EXERCISE DIRECTIONS:
Nothing in the records may be changed; retype them in full.

Stored items from a collection:
● ● ● ●
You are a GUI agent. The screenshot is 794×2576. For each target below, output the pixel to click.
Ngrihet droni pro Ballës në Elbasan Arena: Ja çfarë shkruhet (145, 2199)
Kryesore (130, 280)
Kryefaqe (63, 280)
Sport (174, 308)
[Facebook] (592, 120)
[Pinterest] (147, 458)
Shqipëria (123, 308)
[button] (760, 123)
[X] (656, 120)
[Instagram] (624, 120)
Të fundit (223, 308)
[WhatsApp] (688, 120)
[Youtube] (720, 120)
● ● ● ●
ANSWER SPACE:
You are a GUI agent. The screenshot is 794×2576. For each target below, output the pixel to click.
Ngrihet droni pro Ballës në Elbasan Arena: Ja çfarë shkruhet (145, 2199)
Kryesore (130, 280)
Kryefaqe (63, 280)
Sport (174, 308)
[Facebook] (592, 120)
[Pinterest] (147, 458)
Shqipëria (123, 308)
[button] (760, 123)
[X] (656, 120)
[Instagram] (624, 120)
Të fundit (223, 308)
[WhatsApp] (688, 120)
[Youtube] (720, 120)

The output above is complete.